- **Work instruction**: The answer is to be an exact copy of the lines below running from the line with "Viewport: 1069px width, 426px" down to the line with "Click the Reliable", both ends included, and nothing more.

::: Input for this task

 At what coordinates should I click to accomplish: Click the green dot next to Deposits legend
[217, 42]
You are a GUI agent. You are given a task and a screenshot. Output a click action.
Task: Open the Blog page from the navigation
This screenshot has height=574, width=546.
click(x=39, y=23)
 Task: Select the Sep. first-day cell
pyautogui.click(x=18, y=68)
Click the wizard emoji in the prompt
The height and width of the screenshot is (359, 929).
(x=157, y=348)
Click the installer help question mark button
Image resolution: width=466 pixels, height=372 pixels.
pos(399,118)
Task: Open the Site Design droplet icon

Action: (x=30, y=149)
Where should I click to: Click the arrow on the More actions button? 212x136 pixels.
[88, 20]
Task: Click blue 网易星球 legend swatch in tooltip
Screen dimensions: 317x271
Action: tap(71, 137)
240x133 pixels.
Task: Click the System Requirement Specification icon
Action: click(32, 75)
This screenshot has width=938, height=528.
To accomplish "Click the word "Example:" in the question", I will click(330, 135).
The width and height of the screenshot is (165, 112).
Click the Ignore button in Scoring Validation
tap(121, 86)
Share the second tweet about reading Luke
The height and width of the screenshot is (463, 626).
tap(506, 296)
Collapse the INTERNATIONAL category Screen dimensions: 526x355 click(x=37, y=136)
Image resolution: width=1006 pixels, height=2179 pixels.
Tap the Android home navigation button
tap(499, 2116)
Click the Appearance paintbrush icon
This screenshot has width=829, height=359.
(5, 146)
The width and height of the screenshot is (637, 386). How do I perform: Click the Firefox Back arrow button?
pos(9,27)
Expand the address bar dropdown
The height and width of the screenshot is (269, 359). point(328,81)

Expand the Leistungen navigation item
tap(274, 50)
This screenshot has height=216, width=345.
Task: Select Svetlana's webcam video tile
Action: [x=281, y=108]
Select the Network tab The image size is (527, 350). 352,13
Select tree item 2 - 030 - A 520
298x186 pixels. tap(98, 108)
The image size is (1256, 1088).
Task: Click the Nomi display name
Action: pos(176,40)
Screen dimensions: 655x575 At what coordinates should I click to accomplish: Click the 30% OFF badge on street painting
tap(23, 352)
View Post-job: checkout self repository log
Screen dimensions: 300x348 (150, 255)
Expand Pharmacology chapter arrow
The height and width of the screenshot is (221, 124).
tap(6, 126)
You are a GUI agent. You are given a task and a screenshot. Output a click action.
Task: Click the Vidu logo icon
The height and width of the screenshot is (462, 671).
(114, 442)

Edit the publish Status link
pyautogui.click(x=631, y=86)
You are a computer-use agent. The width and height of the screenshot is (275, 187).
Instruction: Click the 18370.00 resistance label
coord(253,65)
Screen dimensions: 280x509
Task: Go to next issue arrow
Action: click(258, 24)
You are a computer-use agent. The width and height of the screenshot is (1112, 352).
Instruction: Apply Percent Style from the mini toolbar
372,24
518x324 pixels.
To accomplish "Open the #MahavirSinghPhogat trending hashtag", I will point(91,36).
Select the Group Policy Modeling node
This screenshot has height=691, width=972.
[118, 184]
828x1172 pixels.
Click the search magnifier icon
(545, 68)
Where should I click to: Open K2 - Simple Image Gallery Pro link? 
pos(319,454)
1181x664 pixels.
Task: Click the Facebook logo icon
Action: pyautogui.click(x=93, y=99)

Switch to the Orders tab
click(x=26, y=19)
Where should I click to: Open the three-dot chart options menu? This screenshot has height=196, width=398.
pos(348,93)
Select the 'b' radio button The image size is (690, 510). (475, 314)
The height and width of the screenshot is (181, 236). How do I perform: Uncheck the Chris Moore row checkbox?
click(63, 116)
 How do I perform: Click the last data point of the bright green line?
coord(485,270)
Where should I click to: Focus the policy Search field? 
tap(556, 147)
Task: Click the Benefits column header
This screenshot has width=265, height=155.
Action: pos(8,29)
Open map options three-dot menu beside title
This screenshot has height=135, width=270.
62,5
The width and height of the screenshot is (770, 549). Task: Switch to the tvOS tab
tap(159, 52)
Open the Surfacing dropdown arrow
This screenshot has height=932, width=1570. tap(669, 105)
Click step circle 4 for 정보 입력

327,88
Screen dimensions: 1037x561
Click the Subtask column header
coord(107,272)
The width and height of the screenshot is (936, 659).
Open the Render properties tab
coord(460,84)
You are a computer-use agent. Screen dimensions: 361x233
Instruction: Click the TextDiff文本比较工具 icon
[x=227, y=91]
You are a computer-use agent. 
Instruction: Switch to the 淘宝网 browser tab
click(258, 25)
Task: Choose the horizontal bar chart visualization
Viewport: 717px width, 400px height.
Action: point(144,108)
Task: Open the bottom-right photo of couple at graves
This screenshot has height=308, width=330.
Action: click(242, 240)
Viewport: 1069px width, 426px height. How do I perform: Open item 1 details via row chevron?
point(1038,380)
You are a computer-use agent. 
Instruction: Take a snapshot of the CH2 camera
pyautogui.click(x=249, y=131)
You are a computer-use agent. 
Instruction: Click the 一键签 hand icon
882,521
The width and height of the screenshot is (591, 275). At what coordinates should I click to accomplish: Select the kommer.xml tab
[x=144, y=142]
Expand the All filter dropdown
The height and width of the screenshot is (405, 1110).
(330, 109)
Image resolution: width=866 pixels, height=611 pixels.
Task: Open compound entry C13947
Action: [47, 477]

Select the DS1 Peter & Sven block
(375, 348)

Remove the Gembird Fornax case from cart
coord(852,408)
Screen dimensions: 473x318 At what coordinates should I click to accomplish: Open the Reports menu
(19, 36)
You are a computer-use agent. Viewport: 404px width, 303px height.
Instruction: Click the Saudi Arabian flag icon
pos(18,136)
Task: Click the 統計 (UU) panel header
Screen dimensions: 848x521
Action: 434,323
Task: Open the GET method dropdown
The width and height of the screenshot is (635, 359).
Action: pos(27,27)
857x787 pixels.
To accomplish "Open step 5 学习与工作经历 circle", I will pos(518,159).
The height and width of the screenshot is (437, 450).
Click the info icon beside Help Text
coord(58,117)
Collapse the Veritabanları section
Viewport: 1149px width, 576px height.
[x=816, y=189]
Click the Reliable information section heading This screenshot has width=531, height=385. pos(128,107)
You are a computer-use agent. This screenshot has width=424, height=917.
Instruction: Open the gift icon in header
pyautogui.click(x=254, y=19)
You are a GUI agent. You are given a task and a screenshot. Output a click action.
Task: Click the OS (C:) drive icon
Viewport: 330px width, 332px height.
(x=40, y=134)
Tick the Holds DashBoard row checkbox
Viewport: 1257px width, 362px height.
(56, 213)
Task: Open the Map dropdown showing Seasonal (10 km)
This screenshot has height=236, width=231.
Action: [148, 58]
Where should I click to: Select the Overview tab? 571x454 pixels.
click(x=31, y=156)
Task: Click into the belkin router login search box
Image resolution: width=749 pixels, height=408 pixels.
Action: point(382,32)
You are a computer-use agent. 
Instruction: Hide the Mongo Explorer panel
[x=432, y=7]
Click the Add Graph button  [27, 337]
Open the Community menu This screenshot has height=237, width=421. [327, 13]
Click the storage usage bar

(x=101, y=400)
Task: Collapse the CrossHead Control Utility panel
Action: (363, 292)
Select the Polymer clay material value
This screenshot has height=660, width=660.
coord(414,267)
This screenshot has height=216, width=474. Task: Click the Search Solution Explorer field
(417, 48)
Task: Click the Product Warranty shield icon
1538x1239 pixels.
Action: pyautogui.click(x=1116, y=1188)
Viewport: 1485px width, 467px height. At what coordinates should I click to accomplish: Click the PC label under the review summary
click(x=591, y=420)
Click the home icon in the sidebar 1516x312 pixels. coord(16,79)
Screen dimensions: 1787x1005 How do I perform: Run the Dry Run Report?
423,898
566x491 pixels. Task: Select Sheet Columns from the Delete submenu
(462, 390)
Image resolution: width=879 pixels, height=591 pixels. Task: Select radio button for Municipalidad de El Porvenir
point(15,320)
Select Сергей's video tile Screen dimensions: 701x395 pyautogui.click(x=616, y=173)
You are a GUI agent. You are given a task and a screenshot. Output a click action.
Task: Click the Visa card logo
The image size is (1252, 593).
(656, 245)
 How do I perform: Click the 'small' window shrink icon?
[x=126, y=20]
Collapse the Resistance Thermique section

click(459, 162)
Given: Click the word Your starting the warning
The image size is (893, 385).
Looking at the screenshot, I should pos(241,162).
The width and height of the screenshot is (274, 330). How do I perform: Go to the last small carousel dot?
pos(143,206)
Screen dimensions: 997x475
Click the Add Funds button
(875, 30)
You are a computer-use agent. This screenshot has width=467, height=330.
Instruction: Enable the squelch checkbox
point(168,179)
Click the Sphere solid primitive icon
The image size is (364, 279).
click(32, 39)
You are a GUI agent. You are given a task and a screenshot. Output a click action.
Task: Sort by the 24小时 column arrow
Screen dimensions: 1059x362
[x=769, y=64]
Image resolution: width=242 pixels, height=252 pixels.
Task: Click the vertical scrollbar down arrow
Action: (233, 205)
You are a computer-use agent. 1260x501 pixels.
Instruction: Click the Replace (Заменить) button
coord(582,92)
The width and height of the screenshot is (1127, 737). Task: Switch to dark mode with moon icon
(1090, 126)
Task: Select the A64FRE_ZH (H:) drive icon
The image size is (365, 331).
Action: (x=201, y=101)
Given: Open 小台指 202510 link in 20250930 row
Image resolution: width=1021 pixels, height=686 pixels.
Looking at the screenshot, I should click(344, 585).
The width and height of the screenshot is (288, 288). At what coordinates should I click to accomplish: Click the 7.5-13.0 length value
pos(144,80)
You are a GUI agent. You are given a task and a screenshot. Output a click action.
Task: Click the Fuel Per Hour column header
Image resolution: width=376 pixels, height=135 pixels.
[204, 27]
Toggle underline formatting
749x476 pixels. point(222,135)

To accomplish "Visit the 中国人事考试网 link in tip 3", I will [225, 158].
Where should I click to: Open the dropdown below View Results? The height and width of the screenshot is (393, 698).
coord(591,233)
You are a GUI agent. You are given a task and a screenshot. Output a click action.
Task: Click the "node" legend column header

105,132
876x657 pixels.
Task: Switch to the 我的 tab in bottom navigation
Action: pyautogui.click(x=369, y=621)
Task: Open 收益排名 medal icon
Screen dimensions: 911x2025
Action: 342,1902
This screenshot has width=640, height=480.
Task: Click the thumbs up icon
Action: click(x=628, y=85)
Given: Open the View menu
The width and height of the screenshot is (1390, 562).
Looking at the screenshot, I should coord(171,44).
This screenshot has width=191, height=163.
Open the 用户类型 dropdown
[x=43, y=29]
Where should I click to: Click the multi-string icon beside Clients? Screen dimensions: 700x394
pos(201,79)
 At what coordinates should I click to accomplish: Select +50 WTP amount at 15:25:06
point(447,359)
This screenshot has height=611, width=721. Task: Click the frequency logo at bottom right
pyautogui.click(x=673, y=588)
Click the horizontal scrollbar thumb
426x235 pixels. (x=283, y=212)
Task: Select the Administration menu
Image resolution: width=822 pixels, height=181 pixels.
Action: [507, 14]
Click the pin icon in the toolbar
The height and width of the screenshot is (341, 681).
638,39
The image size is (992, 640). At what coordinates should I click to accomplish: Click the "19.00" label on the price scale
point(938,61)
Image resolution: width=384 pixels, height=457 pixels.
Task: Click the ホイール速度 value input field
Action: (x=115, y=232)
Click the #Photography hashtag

::::::

- **Final answer**:
Viewport: 1069px width, 426px height. How do I perform: Open item 1 details via row chevron?
point(1038,380)
You are a computer-use agent. 
Instruction: Take a snapshot of the CH2 camera
pyautogui.click(x=249, y=131)
You are a computer-use agent. 
Instruction: Click the 一键签 hand icon
882,521
The width and height of the screenshot is (591, 275). At what coordinates should I click to accomplish: Select the kommer.xml tab
[x=144, y=142]
Expand the All filter dropdown
The height and width of the screenshot is (405, 1110).
(330, 109)
Image resolution: width=866 pixels, height=611 pixels.
Task: Open compound entry C13947
Action: [47, 477]

Select the DS1 Peter & Sven block
(375, 348)

Remove the Gembird Fornax case from cart
coord(852,408)
Screen dimensions: 473x318 At what coordinates should I click to accomplish: Open the Reports menu
(19, 36)
You are a computer-use agent. Viewport: 404px width, 303px height.
Instruction: Click the Saudi Arabian flag icon
pos(18,136)
Task: Click the 統計 (UU) panel header
Screen dimensions: 848x521
Action: 434,323
Task: Open the GET method dropdown
The width and height of the screenshot is (635, 359).
Action: pos(27,27)
857x787 pixels.
To accomplish "Open step 5 学习与工作经历 circle", I will pos(518,159).
The height and width of the screenshot is (437, 450).
Click the info icon beside Help Text
coord(58,117)
Collapse the Veritabanları section
Viewport: 1149px width, 576px height.
[x=816, y=189]
Click the Reliable information section heading This screenshot has width=531, height=385. pos(128,107)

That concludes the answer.